- Shieldsville Township, Minnesota Location within the state of Minnesota Shieldsville Township, Minnesota Shieldsville Township, Minnesota (the United States)
- Coordinates: 44°19′22″N 93°27′28″W﻿ / ﻿44.32278°N 93.45778°W
- Country: United States
- State: Minnesota
- County: Rice

Area
- • Total: 36.6 sq mi (94.7 km^{2})
- • Land: 32.5 sq mi (84.2 km^{2})
- • Water: 4.1 sq mi (10.5 km^{2})
- Elevation: 1,089 ft (332 m)

Population (2000)
- • Total: 1,153
- • Density: 35/sq mi (13.7/km^{2})
- Time zone: UTC-6 (Central (CST))
- • Summer (DST): UTC-5 (CDT)
- FIPS code: 27-59854
- GNIS feature ID: 0665600

= Shieldsville Township, Rice County, Minnesota =

Shieldsville Township is a township in Rice County, Minnesota, United States. The population was 1,153 at the 2000 census.

The unincorporated community of Shieldsville is located within the township.
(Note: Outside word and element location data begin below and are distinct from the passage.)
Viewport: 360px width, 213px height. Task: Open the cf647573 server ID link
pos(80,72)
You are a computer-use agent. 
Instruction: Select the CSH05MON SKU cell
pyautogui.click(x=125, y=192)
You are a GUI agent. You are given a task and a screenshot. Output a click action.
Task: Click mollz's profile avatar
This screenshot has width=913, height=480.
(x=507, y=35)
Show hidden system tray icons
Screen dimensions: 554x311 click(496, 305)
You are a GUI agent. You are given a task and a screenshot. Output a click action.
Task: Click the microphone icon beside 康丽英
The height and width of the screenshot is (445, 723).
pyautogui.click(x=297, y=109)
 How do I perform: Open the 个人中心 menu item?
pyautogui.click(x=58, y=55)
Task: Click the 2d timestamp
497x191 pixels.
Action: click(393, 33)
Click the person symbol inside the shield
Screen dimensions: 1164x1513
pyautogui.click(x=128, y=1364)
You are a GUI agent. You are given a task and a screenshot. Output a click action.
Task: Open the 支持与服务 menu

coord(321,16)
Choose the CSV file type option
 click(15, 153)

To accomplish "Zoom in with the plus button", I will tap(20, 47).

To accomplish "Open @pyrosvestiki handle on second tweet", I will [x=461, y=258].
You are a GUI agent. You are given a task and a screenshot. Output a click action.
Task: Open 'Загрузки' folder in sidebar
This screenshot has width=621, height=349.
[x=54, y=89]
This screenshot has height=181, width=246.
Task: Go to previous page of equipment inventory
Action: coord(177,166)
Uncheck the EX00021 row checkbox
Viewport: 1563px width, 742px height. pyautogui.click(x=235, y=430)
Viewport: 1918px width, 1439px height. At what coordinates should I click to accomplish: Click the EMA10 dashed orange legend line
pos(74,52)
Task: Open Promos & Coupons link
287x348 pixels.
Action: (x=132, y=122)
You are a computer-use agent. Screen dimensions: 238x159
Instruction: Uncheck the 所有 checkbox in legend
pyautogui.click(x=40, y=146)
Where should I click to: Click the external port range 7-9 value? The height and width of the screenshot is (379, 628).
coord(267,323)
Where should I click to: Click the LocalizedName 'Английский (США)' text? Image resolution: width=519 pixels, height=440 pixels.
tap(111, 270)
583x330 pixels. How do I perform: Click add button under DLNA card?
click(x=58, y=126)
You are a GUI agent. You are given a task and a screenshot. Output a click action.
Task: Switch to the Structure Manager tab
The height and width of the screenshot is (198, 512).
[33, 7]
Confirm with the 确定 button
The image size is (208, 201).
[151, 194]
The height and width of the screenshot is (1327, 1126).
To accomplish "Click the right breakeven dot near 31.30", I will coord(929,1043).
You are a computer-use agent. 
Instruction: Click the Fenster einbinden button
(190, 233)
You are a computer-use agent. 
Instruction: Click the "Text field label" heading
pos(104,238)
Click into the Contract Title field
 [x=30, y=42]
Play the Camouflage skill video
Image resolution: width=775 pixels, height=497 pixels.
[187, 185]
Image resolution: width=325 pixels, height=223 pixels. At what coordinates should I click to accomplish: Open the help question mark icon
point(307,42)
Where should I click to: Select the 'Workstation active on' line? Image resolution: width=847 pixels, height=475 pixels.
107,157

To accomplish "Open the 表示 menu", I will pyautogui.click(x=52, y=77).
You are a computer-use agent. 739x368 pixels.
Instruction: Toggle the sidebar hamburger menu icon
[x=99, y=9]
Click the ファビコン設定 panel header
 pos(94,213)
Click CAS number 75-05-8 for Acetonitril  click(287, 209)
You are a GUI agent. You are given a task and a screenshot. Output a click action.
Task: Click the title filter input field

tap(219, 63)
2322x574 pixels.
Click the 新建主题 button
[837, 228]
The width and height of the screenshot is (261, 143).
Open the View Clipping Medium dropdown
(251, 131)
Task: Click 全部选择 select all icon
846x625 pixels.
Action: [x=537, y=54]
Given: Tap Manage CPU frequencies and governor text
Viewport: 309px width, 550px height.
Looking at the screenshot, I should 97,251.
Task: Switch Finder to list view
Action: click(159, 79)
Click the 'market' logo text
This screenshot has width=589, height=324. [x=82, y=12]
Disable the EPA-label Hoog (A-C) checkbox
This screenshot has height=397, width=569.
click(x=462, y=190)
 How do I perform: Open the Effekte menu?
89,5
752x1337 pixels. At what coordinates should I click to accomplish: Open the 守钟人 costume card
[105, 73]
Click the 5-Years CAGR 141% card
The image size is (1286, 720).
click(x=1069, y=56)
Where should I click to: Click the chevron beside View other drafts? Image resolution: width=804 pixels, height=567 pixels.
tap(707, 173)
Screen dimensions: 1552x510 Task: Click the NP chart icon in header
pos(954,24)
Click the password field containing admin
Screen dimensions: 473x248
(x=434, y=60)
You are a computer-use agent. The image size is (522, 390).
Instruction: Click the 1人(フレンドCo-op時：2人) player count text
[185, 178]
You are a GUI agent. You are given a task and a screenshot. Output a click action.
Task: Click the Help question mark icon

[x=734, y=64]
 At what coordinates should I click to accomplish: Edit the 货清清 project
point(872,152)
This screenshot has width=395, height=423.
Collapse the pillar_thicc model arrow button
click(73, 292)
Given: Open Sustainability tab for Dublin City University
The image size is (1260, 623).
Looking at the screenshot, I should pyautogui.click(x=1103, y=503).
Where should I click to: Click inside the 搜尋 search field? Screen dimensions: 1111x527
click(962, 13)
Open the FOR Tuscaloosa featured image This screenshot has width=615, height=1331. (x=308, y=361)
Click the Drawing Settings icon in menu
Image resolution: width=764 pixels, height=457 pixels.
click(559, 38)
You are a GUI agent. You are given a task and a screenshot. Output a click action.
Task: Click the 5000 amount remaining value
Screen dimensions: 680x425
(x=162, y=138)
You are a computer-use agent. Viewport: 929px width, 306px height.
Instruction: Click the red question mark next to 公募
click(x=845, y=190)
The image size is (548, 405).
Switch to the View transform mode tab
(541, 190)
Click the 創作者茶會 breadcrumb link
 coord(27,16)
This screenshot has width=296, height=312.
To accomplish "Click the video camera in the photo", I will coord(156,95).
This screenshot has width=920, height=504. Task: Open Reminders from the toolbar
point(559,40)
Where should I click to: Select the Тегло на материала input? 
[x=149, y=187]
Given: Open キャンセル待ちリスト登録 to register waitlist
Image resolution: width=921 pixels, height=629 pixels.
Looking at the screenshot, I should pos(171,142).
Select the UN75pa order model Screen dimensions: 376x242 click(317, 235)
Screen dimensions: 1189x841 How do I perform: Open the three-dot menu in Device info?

Settled in the 1850s, Shieldsville Township was named for James Shields (1810–1879), an American politician and U.S. Army officer.

==Geography==
According to the United States Census Bureau, the township has a total area of 36.5 square miles (94.7 km^{2}), of which 32.5 square miles (84.1 km^{2}) is land and 4.1 square miles (10.5 km^{2}) (11.08%) is water.

==Demographics==
As of the census of 2000, there were 1,153 people, 424 households, and 334 families residing in the township. The population density was 35.5 PD/sqmi. There were 583 housing units at an average density of 17.9/sq mi (6.9/km^{2}). The racial makeup of the township was 98.70% White, 0.09% African American, 0.17% Asian, 0.52% from other races, and 0.52% from two or more races. Hispanic or Latino of any race were 0.61% of the population.

There were 424 households, out of which 32.5% had children under the age of 18 living with them, 70.3% were married couples living together, 4.2% had a female householder with no husband present, and 21.2% were non-families. 15.1% of all households were made up of individuals, and 5.2% had someone living alone who was 65 years of age or older. The average household size was 2.72 and the average family size was 3.02.

In the township the population was spread out, with 24.5% under the age of 18, 8.1% from 18 to 24, 26.8% from 25 to 44, 29.5% from 45 to 64, and 11.1% who were 65 years of age or older. The median age was 40 years. For every 100 females, there were 109.6 males. For every 100 females age 18 and over, there were 107.1 males.

The median income for a household in the township was $56,250, and the median income for a family was $61,364. Males had a median income of $41,394 versus $25,208 for females. The per capita income for the township was $21,908. About 4.2% of families and 6.8% of the population were below the poverty line, including 3.1% of those under age 18 and 11.9% of those age 65 or over.